- **Task goal**
Render every line of the material below as a Markdown table with the columns "Row" and "Line", numbering each row and leaving out blank lines.

- **Excerpted data**
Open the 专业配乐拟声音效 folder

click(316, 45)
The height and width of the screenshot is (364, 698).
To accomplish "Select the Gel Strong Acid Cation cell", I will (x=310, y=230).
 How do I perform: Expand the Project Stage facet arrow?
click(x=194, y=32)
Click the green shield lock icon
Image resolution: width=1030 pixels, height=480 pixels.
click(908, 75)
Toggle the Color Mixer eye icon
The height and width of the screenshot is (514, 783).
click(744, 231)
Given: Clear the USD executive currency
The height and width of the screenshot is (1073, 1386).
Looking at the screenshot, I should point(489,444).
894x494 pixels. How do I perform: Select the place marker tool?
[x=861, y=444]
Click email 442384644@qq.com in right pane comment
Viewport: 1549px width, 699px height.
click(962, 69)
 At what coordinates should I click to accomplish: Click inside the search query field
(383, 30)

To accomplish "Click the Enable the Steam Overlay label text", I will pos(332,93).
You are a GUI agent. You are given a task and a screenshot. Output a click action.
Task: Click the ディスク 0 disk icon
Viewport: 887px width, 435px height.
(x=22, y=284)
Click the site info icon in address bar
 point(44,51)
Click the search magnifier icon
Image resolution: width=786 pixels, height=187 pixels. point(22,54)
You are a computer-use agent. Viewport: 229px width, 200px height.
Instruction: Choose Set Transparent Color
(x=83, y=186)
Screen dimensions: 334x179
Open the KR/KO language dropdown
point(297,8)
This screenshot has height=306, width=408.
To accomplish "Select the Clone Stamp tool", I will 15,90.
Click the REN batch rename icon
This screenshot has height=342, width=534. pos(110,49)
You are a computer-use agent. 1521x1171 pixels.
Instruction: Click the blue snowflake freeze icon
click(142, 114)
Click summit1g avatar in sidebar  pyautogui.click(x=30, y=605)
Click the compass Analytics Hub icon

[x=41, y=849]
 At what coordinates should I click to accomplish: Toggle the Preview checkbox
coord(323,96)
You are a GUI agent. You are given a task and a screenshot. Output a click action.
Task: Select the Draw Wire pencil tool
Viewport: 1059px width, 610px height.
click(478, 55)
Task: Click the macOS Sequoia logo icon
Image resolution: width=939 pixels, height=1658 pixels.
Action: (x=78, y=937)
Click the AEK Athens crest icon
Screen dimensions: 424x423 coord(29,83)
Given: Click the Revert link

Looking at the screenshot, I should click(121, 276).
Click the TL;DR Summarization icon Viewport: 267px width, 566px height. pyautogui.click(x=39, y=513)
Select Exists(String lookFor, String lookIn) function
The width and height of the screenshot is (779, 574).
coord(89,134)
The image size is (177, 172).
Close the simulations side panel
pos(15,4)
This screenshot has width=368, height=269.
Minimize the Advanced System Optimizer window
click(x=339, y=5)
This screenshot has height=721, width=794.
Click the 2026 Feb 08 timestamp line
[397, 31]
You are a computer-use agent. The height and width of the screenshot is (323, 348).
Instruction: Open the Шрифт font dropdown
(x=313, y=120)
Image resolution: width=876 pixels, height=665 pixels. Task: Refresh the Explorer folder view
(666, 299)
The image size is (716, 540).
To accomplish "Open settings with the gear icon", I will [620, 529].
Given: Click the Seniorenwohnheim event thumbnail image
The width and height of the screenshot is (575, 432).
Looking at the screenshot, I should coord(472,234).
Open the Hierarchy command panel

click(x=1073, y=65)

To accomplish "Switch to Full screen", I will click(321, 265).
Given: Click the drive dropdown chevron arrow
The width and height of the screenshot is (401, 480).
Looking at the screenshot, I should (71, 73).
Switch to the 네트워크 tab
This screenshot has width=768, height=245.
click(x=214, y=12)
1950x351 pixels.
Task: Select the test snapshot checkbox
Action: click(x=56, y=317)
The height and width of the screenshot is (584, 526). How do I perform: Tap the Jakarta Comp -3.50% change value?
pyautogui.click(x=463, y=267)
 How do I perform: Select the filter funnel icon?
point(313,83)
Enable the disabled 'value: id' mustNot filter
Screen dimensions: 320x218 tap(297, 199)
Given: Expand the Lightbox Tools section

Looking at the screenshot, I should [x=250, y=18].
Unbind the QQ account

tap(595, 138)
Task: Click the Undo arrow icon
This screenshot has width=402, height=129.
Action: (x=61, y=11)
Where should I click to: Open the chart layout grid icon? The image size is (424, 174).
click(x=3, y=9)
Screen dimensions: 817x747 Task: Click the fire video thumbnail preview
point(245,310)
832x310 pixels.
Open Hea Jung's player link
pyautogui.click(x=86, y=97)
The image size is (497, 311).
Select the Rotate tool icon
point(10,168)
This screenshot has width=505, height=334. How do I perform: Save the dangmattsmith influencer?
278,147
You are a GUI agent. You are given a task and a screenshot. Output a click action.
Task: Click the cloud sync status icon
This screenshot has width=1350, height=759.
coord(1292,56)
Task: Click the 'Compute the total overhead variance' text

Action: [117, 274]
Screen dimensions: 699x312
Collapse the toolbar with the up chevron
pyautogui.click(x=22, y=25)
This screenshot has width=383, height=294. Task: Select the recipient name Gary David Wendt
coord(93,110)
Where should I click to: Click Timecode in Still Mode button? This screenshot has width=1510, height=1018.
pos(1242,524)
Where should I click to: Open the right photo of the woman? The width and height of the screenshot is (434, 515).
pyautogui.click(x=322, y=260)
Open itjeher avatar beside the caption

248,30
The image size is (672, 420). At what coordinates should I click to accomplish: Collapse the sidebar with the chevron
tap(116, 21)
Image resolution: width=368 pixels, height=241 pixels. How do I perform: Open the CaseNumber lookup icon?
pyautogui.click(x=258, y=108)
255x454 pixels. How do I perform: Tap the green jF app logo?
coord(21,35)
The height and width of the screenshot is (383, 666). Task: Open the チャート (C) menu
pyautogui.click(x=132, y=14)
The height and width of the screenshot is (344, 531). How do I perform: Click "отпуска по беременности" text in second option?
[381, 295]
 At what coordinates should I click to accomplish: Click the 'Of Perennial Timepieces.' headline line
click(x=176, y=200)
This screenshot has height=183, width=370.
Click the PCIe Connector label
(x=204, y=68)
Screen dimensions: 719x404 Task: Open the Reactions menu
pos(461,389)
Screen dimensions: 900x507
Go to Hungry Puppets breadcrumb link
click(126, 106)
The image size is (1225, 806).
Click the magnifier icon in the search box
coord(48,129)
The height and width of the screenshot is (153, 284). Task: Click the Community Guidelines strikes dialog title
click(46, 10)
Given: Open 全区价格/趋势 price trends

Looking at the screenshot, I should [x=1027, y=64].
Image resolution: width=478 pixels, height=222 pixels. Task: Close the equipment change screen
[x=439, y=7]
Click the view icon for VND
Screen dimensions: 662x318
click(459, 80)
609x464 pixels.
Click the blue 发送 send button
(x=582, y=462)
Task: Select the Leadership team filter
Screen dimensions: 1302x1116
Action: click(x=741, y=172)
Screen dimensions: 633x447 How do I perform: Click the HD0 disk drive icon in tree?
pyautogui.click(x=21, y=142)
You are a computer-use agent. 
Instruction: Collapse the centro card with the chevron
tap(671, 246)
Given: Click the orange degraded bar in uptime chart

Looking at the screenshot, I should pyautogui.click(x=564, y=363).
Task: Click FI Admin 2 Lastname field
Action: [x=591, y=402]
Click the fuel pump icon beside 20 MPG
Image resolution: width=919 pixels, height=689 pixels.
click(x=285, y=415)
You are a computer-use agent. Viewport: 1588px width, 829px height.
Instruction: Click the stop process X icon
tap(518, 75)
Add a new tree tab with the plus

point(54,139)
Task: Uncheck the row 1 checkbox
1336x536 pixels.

- **Exercise output**
| Row | Line |
|---|---|
| 1 | Open the 专业配乐拟声音效 folder |
| 2 | click(316, 45) |
| 3 | The height and width of the screenshot is (364, 698). |
| 4 | To accomplish "Select the Gel Strong Acid Cation cell", I will (x=310, y=230). |
| 5 |  How do I perform: Expand the Project Stage facet arrow? |
| 6 | click(x=194, y=32) |
| 7 | Click the green shield lock icon |
| 8 | Image resolution: width=1030 pixels, height=480 pixels. |
| 9 | click(908, 75) |
| 10 | Toggle the Color Mixer eye icon |
| 11 | The height and width of the screenshot is (514, 783). |
| 12 | click(744, 231) |
| 13 | Given: Clear the USD executive currency |
| 14 | The height and width of the screenshot is (1073, 1386). |
| 15 | Looking at the screenshot, I should point(489,444). |
| 16 | 894x494 pixels. How do I perform: Select the place marker tool? |
| 17 | [x=861, y=444] |
| 18 | Click email 442384644@qq.com in right pane comment |
| 19 | Viewport: 1549px width, 699px height. |
| 20 | click(962, 69) |
| 21 |  At what coordinates should I click to accomplish: Click inside the search query field |
| 22 | (383, 30) |
| 23 | To accomplish "Click the Enable the Steam Overlay label text", I will pos(332,93). |
| 24 | You are a GUI agent. You are given a task and a screenshot. Output a click action. |
| 25 | Task: Click the ディスク 0 disk icon |
| 26 | Viewport: 887px width, 435px height. |
| 27 | (x=22, y=284) |
| 28 | Click the site info icon in address bar |
| 29 |  point(44,51) |
| 30 | Click the search magnifier icon |
| 31 | Image resolution: width=786 pixels, height=187 pixels. point(22,54) |
| 32 | You are a computer-use agent. Viewport: 229px width, 200px height. |
| 33 | Instruction: Choose Set Transparent Color |
| 34 | (x=83, y=186) |
| 35 | Screen dimensions: 334x179 |
| 36 | Open the KR/KO language dropdown |
| 37 | point(297,8) |
| 38 | This screenshot has height=306, width=408. |
| 39 | To accomplish "Select the Clone Stamp tool", I will 15,90. |
| 40 | Click the REN batch rename icon |
| 41 | This screenshot has height=342, width=534. pos(110,49) |
| 42 | You are a computer-use agent. 1521x1171 pixels. |
| 43 | Instruction: Click the blue snowflake freeze icon |
| 44 | click(142, 114) |
| 45 | Click summit1g avatar in sidebar  pyautogui.click(x=30, y=605) |
| 46 | Click the compass Analytics Hub icon |
| 47 | [x=41, y=849] |
| 48 |  At what coordinates should I click to accomplish: Toggle the Preview checkbox |
| 49 | coord(323,96) |
| 50 | You are a GUI agent. You are given a task and a screenshot. Output a click action. |
| 51 | Task: Select the Draw Wire pencil tool |
| 52 | Viewport: 1059px width, 610px height. |
| 53 | click(478, 55) |
| 54 | Task: Click the macOS Sequoia logo icon |
| 55 | Image resolution: width=939 pixels, height=1658 pixels. |
| 56 | Action: (x=78, y=937) |
| 57 | Click the AEK Athens crest icon |
| 58 | Screen dimensions: 424x423 coord(29,83) |
| 59 | Given: Click the Revert link |
| 60 | Looking at the screenshot, I should click(121, 276). |
| 61 | Click the TL;DR Summarization icon Viewport: 267px width, 566px height. pyautogui.click(x=39, y=513) |
| 62 | Select Exists(String lookFor, String lookIn) function |
| 63 | The width and height of the screenshot is (779, 574). |
| 64 | coord(89,134) |
| 65 | The image size is (177, 172). |
| 66 | Close the simulations side panel |
| 67 | pos(15,4) |
| 68 | This screenshot has width=368, height=269. |
| 69 | Minimize the Advanced System Optimizer window |
| 70 | click(x=339, y=5) |
| 71 | This screenshot has height=721, width=794. |
| 72 | Click the 2026 Feb 08 timestamp line |
| 73 | [397, 31] |
| 74 | You are a computer-use agent. The height and width of the screenshot is (323, 348). |
| 75 | Instruction: Open the Шрифт font dropdown |
| 76 | (x=313, y=120) |
| 77 | Image resolution: width=876 pixels, height=665 pixels. Task: Refresh the Explorer folder view |
| 78 | (666, 299) |
| 79 | The image size is (716, 540). |
| 80 | To accomplish "Open settings with the gear icon", I will [620, 529]. |
| 81 | Given: Click the Seniorenwohnheim event thumbnail image |
| 82 | The width and height of the screenshot is (575, 432). |
| 83 | Looking at the screenshot, I should coord(472,234). |
| 84 | Open the Hierarchy command panel |
| 85 | click(x=1073, y=65) |
| 86 | To accomplish "Switch to Full screen", I will click(321, 265). |
| 87 | Given: Click the drive dropdown chevron arrow |
| 88 | The width and height of the screenshot is (401, 480). |
| 89 | Looking at the screenshot, I should (71, 73). |
| 90 | Switch to the 네트워크 tab |
| 91 | This screenshot has width=768, height=245. |
| 92 | click(x=214, y=12) |
| 93 | 1950x351 pixels. |
| 94 | Task: Select the test snapshot checkbox |
| 95 | Action: click(x=56, y=317) |
| 96 | The height and width of the screenshot is (584, 526). How do I perform: Tap the Jakarta Comp -3.50% change value? |
| 97 | pyautogui.click(x=463, y=267) |
| 98 |  How do I perform: Select the filter funnel icon? |
| 99 | point(313,83) |
| 100 | Enable the disabled 'value: id' mustNot filter |
| 101 | Screen dimensions: 320x218 tap(297, 199) |
| 102 | Given: Expand the Lightbox Tools section |
| 103 | Looking at the screenshot, I should [x=250, y=18]. |
| 104 | Unbind the QQ account |
| 105 | tap(595, 138) |
| 106 | Task: Click the Undo arrow icon |
| 107 | This screenshot has width=402, height=129. |
| 108 | Action: (x=61, y=11) |
| 109 | Where should I click to: Open the chart layout grid icon? The image size is (424, 174). |
| 110 | click(x=3, y=9) |
| 111 | Screen dimensions: 817x747 Task: Click the fire video thumbnail preview |
| 112 | point(245,310) |
| 113 | 832x310 pixels. |
| 114 | Open Hea Jung's player link |
| 115 | pyautogui.click(x=86, y=97) |
| 116 | The image size is (497, 311). |
| 117 | Select the Rotate tool icon |
| 118 | point(10,168) |
| 119 | This screenshot has width=505, height=334. How do I perform: Save the dangmattsmith influencer? |
| 120 | 278,147 |
| 121 | You are a GUI agent. You are given a task and a screenshot. Output a click action. |
| 122 | Task: Click the cloud sync status icon |
| 123 | This screenshot has width=1350, height=759. |
| 124 | coord(1292,56) |
| 125 | Task: Click the 'Compute the total overhead variance' text |
| 126 | Action: [117, 274] |
| 127 | Screen dimensions: 699x312 |
| 128 | Collapse the toolbar with the up chevron |
| 129 | pyautogui.click(x=22, y=25) |
| 130 | This screenshot has width=383, height=294. Task: Select the recipient name Gary David Wendt |
| 131 | coord(93,110) |
| 132 | Where should I click to: Click Timecode in Still Mode button? This screenshot has width=1510, height=1018. |
| 133 | pos(1242,524) |
| 134 | Where should I click to: Open the right photo of the woman? The width and height of the screenshot is (434, 515). |
| 135 | pyautogui.click(x=322, y=260) |
| 136 | Open itjeher avatar beside the caption |
| 137 | 248,30 |
| 138 | The image size is (672, 420). At what coordinates should I click to accomplish: Collapse the sidebar with the chevron |
| 139 | tap(116, 21) |
| 140 | Image resolution: width=368 pixels, height=241 pixels. How do I perform: Open the CaseNumber lookup icon? |
| 141 | pyautogui.click(x=258, y=108) |
| 142 | 255x454 pixels. How do I perform: Tap the green jF app logo? |
| 143 | coord(21,35) |
| 144 | The height and width of the screenshot is (383, 666). Task: Open the チャート (C) menu |
| 145 | pyautogui.click(x=132, y=14) |
| 146 | The height and width of the screenshot is (344, 531). How do I perform: Click "отпуска по беременности" text in second option? |
| 147 | [381, 295] |
| 148 |  At what coordinates should I click to accomplish: Click the 'Of Perennial Timepieces.' headline line |
| 149 | click(x=176, y=200) |
| 150 | This screenshot has height=183, width=370. |
| 151 | Click the PCIe Connector label |
| 152 | (x=204, y=68) |
| 153 | Screen dimensions: 719x404 Task: Open the Reactions menu |
| 154 | pos(461,389) |
| 155 | Screen dimensions: 900x507 |
| 156 | Go to Hungry Puppets breadcrumb link |
| 157 | click(126, 106) |
| 158 | The image size is (1225, 806). |
| 159 | Click the magnifier icon in the search box |
| 160 | coord(48,129) |
| 161 | The height and width of the screenshot is (153, 284). Task: Click the Community Guidelines strikes dialog title |
| 162 | click(46, 10) |
| 163 | Given: Open 全区价格/趋势 price trends |
| 164 | Looking at the screenshot, I should [x=1027, y=64]. |
| 165 | Image resolution: width=478 pixels, height=222 pixels. Task: Close the equipment change screen |
| 166 | [x=439, y=7] |
| 167 | Click the view icon for VND |
| 168 | Screen dimensions: 662x318 |
| 169 | click(459, 80) |
| 170 | 609x464 pixels. |
| 171 | Click the blue 发送 send button |
| 172 | (x=582, y=462) |
| 173 | Task: Select the Leadership team filter |
| 174 | Screen dimensions: 1302x1116 |
| 175 | Action: click(x=741, y=172) |
| 176 | Screen dimensions: 633x447 How do I perform: Click the HD0 disk drive icon in tree? |
| 177 | pyautogui.click(x=21, y=142) |
| 178 | You are a computer-use agent.  |
| 179 | Instruction: Collapse the centro card with the chevron |
| 180 | tap(671, 246) |
| 181 | Given: Click the orange degraded bar in uptime chart |
| 182 | Looking at the screenshot, I should pyautogui.click(x=564, y=363). |
| 183 | Task: Click FI Admin 2 Lastname field |
| 184 | Action: [x=591, y=402] |
| 185 | Click the fuel pump icon beside 20 MPG |
| 186 | Image resolution: width=919 pixels, height=689 pixels. |
| 187 | click(x=285, y=415) |
| 188 | You are a computer-use agent. Viewport: 1588px width, 829px height. |
| 189 | Instruction: Click the stop process X icon |
| 190 | tap(518, 75) |
| 191 | Add a new tree tab with the plus |
| 192 | point(54,139) |
| 193 | Task: Uncheck the row 1 checkbox |
| 194 | 1336x536 pixels. |